The anatomy of a midnight favorite
Midnight films endure because they offer an experience more than a tidy lesson. At heart, these pictures trade on extremes: costume, gore, and spectacle amplify emotional responses, and the viewer’s role shifts from passive consumer to active participant. Death Spa (1988) trades in gym culture anxieties — vanity, competition, and performative fitness — while channeling a certain 1980s excess. The movie’s high-concept setting, a hi-tech Los Angeles health club haunted by jealousy and a vengeful spirit, becomes fertile ground for inventive set-piece deaths and memorably bizarre one-liners. When a cult crowd encounters a film like this at midnight, the pleasure often comes from communal astonishment rather than solemn appraisal.
What makes Death Spa special
The movie’s charms are specific: bright production design, committed overacting, and a willingness to try anything for a laugh or a shock. Compared to contemporaries such as Killer Workout, Death Spa pushes harder into surreal, body-focused violence and embraces an almost competitive inventiveness in its death scenes. Its soundtrack of synths and pop flourishes places it in conversation with European horror traditions while remaining unapologetically American in tone. Michael Fischa stages sequences that feel modeled on arcade logic — a world governed by cruelly arbitrary hazards — which is exactly the kind of logic that fuels midnight movie fandom.

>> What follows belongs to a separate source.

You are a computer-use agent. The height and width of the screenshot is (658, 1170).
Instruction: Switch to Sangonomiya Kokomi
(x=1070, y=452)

Killer machines and human vanity
The film doubles as a comic indictment of performative fitness culture: characters often seem more interested in display than in empathy, a flaw the ghost exploits. Devices — from exercise equipment to a smoothie machine — become instruments of doom, and the spectacle underlines a moral that is as ridiculous as it is grim. That intersection of social satire and corpses explains why viewers laugh and flinch in equal measure. The effect is not subtle, but the bluntness is intentional: by exaggerating vanity and gadget worship, the film becomes a ghastly mirror for behavior that still feels recognizable.
Why critics with different tastes can both win
Inviting a critic like David Ehrlich — someone known for precision and an eye for craft — into a viewing of Death Spa (1988) was an experiment in taste exchange. The point was never conversion; it was curiosity. When serious critics and guilty pleasures collide, both perspectives illuminate different values: one catalogs ambition and artistry, the other celebrates the pure thrill of cinematic mischief. Those conversations matter now as much as ever, because disagreement about movies can be generative instead of divisive. Sharing a strange film is an act of openness to someone else’s idea of fun.
Where to watch and what to bring
For those ready to test this idea at home, Death Spa is currently available streaming free on Tubi. Approach it as you would any midnight movie: gather a small audience, bring a tolerance for loud synths and glittering bad taste, and prepare to talk afterward. Whether you come for the inventive kills, the cultural satire, or to see how a critic reacts, films like this prove that cinema’s margins still matter. A late-night screening can turn a silly cult picture into a lively lesson about why watching together changes what a movie can be.